• [STATED GOAL] Please copy out, word for word, everything in the data from the line containing "Given: Click the 开考年月 column header" down to the line containing "tap(16, 15)", including both of those lines.

• [DATASET EXTRACT]
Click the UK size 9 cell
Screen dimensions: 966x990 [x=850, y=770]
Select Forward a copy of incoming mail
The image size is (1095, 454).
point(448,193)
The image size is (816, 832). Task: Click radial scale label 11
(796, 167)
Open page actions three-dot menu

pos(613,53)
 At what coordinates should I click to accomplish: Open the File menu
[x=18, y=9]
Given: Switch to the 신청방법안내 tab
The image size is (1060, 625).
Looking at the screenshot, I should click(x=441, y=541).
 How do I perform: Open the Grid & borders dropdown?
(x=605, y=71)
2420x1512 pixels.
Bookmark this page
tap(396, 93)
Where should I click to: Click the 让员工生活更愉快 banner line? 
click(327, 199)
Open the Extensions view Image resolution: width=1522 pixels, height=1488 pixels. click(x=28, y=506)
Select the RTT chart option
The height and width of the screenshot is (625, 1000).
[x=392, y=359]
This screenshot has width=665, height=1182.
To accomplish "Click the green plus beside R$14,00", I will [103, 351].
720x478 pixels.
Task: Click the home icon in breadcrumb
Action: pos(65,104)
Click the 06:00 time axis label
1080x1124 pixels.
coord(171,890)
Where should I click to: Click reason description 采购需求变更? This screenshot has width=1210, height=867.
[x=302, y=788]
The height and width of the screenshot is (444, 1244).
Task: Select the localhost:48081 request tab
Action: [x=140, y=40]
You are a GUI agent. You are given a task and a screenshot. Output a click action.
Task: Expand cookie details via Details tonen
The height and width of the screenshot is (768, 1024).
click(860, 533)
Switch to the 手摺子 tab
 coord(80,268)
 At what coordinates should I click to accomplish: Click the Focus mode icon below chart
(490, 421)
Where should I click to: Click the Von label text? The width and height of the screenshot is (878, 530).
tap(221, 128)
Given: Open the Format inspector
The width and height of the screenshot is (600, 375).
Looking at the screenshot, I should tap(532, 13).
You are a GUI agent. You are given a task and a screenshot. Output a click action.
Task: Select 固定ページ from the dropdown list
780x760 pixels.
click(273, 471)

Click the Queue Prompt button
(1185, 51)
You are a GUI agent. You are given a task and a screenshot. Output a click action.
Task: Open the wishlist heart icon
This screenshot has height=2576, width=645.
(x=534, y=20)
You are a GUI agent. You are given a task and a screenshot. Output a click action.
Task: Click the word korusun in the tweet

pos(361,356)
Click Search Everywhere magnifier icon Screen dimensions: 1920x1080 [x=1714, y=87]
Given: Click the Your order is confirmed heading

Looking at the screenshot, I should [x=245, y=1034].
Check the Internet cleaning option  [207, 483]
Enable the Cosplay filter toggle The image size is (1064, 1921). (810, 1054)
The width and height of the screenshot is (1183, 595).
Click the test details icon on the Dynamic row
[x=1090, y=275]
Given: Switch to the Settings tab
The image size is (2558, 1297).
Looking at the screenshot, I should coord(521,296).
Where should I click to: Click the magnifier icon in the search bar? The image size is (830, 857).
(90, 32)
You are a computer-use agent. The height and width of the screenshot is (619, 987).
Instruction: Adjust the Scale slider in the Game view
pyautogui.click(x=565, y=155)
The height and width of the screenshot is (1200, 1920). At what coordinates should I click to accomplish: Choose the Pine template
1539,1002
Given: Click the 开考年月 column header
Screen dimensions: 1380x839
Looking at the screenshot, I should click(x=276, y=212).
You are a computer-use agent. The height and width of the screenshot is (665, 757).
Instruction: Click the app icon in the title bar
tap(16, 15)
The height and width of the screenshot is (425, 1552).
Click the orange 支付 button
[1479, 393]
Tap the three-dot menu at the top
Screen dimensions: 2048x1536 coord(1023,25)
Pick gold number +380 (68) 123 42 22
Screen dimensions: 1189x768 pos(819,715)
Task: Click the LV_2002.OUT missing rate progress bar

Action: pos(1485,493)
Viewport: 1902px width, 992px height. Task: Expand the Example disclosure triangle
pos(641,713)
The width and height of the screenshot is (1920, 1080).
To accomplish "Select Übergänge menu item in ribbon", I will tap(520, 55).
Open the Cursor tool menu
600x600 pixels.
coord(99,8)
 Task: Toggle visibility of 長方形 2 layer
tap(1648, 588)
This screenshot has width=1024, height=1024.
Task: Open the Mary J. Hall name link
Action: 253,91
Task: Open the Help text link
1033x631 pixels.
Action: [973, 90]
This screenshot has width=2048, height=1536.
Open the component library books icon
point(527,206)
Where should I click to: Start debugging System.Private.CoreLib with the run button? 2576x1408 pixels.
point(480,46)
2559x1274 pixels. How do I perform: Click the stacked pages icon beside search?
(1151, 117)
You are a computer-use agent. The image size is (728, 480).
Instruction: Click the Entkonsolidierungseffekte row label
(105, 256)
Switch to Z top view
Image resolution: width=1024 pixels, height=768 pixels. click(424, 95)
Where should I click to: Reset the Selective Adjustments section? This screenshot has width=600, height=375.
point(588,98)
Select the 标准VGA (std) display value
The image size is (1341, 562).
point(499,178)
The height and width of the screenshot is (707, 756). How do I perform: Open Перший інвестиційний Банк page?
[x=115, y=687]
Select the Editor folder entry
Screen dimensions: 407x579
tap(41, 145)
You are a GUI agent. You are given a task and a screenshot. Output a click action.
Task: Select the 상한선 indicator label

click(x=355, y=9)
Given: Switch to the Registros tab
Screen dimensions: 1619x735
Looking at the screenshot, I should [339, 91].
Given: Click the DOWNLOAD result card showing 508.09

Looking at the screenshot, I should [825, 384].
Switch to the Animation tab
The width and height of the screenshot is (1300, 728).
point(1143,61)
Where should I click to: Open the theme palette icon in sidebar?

• [EXERCISE ANSWER]
Given: Click the 开考年月 column header
Screen dimensions: 1380x839
Looking at the screenshot, I should click(x=276, y=212).
You are a computer-use agent. The height and width of the screenshot is (665, 757).
Instruction: Click the app icon in the title bar
tap(16, 15)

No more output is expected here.